Warehousing and Distribution
Warehouses present unique fire safety challenges because storage configurations change constantly. A rack layout that was compliant when the fire protection system was designed may no longer be adequate if commodity types, storage heights, or aisle configurations have changed.
- Rack storage fire protection — NFPA 13 requires specific sprinkler designs based on commodity class, rack height, and storage arrangement. Any changes to rack configuration may require a fire protection engineering review.
- Forklift battery charging areas — Must be separated from storage areas, ventilated to prevent hydrogen gas accumulation, and equipped with appropriate extinguishing agents (not water on lithium-ion batteries).
- Exit access aisles — Must be maintained at required minimum widths; temporary blocking of aisles for unloading is a common citation.
- Hazmat storage separation — Incompatible materials must be segregated; oxidizers cannot be stored with flammables.
Chemical and Process Facilities
Facilities handling large quantities of hazardous chemicals face the most complex fire safety compliance requirements. In addition to OSHA standards, these facilities may fall under OSHA's Process Safety Management (PSM) standard (29 CFR 1910.119) and EPA's Risk Management Program — both of which impose detailed fire and explosion hazard analysis requirements.
- Process Hazard Analysis (PHA) — PSM-covered facilities must conduct systematic analysis of fire, explosion, and release scenarios and implement engineering controls based on findings.
- Pre-startup safety reviews — Any modification to covered processes requires a pre-startup safety review including fire hazard assessment before restart.
- Emergency response programs — Facilities with potential for large-scale releases must have detailed emergency response plans coordinated with local emergency responders.
- Fixed fire suppression systems — Pump rooms, transformer vaults, and high-value process areas typically require special hazard suppression systems (foam, CO2, or clean agent) rather than water sprinklers.
Healthcare Facilities
Healthcare facilities are regulated by The Joint Commission Life Safety standards, CMS Conditions of Participation, and NFPA 101 (Life Safety Code).
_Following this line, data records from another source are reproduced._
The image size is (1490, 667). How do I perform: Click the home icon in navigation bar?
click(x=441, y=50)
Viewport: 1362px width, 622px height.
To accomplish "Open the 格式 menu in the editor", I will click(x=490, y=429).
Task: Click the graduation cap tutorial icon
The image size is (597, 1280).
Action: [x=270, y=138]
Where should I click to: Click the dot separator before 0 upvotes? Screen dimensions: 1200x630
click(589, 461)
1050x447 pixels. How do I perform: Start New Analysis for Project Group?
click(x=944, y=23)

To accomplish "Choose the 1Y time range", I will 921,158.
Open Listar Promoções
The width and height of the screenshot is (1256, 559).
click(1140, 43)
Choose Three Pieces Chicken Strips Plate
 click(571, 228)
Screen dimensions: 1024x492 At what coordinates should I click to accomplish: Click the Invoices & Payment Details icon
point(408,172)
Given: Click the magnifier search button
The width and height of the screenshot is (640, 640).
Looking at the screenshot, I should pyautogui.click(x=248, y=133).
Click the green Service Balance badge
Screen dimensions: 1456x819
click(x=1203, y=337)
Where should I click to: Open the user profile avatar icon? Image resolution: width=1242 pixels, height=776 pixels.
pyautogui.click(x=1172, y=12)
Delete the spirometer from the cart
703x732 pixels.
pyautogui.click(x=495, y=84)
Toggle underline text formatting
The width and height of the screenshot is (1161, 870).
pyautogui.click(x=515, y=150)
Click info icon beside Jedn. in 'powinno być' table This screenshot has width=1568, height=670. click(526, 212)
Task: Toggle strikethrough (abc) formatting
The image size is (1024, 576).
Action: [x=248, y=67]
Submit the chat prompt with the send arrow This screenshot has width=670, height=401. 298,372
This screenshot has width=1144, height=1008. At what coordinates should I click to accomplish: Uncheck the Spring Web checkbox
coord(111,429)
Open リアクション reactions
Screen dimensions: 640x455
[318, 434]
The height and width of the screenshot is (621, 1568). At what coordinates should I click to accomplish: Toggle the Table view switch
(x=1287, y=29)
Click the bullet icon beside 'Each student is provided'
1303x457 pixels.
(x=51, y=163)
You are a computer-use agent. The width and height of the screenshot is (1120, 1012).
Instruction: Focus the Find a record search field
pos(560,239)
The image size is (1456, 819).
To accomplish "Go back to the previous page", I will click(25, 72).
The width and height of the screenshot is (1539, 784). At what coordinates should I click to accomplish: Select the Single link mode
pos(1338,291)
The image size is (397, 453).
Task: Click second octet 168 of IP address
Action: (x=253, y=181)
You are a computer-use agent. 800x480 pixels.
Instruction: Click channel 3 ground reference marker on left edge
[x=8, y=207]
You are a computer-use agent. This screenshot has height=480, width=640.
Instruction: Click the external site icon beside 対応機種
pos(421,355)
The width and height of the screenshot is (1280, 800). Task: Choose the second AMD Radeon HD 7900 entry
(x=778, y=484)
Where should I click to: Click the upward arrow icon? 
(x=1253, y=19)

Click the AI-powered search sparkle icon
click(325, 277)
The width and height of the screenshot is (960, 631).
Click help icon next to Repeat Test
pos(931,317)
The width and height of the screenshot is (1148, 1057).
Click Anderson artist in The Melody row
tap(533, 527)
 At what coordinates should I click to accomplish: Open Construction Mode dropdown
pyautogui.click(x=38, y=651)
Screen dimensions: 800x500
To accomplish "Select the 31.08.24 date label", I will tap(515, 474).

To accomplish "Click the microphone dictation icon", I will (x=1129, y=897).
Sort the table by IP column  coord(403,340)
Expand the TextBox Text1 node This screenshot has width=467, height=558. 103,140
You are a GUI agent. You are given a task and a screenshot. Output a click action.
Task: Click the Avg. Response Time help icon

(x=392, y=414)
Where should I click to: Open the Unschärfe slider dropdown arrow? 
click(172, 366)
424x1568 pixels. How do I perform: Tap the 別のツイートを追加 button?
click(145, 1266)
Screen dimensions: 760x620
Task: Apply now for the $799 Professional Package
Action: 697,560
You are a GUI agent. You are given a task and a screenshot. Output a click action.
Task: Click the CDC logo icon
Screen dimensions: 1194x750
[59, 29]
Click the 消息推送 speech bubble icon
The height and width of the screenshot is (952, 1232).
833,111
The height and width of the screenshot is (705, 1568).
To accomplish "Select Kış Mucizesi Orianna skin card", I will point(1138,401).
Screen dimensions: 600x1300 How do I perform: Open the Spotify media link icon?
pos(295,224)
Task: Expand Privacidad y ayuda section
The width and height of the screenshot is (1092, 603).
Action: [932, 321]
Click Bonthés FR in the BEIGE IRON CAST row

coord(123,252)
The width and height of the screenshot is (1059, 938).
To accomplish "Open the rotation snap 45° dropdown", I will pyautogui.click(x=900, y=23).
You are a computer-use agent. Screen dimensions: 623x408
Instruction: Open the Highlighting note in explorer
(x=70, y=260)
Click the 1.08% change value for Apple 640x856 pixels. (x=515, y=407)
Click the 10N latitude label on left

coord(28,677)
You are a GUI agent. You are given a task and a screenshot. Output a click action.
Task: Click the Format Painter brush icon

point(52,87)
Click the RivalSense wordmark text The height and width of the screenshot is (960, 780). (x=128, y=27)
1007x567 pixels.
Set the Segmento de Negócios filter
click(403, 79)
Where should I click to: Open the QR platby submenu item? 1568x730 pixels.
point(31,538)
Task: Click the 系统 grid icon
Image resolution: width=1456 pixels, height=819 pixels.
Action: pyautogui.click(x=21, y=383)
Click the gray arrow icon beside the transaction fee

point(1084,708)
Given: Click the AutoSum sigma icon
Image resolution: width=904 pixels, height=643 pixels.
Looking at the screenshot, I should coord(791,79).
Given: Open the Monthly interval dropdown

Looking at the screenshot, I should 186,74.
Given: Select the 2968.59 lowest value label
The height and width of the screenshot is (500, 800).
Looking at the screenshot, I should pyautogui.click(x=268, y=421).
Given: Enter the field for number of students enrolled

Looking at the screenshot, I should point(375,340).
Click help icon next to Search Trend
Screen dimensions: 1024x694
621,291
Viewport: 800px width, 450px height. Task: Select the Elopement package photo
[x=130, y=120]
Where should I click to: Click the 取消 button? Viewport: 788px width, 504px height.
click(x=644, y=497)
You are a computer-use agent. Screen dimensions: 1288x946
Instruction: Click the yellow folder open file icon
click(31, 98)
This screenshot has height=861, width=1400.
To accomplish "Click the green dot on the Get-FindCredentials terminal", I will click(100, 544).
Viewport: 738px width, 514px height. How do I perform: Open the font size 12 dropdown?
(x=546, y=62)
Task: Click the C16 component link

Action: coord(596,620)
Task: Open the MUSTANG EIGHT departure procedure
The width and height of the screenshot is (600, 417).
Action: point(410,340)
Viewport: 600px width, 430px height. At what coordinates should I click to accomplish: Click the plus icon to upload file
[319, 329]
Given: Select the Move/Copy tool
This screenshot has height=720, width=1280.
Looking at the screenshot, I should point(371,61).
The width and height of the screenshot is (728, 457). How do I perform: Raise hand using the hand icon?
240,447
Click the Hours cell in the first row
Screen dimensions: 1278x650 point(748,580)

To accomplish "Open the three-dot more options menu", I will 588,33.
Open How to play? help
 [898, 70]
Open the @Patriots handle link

The key distinction from industrial settings is the defend-in-place evacuation strategy: most patients cannot self-evacuate, so fire safety focuses on compartmentalization and fire suppression rather than evacuation speed.
- Fire compartmentalization — Smoke and fire barriers must be maintained with rated assemblies; any penetration for pipes, conduit, or ducts must be properly sealed with listed firestop systems.
- Corridor compliance — Healthcare corridors have specific requirements for ceiling clearance, door hardware, and storage limitations.
- Quarterly fire drills — One fire drill per quarter per shift is required, with documentation.
- Medical gas system safety — Oxygen and flammable anesthetic agents create fire and explosion hazards that require specific storage, handling, and No Smoking policies.
Building a Compliant Fire Safety Program
Regardless of industry, an effective fire safety compliance program requires three things working together: documented programs that meet the applicable standards, training that ensures workers know what to do, and ongoing inspection and testing that confirms systems are functional when needed.
Mantid's safety management platform helps facilities track fire safety inspection schedules, manage corrective actions from fire protection system deficiencies, document fire drills and hot work permits, and maintain the audit trail that regulators and insurers require. When fire safety compliance is managed in a system rather than a filing cabinet, the gaps that lead to citations — and fires — are far harder to miss.
Fire safety compliance isn't just about avoiding fines — it's about ensuring that when a fire starts, your systems work and your people know what to do. Those two things require continuous maintenance, not a once-a-year drill.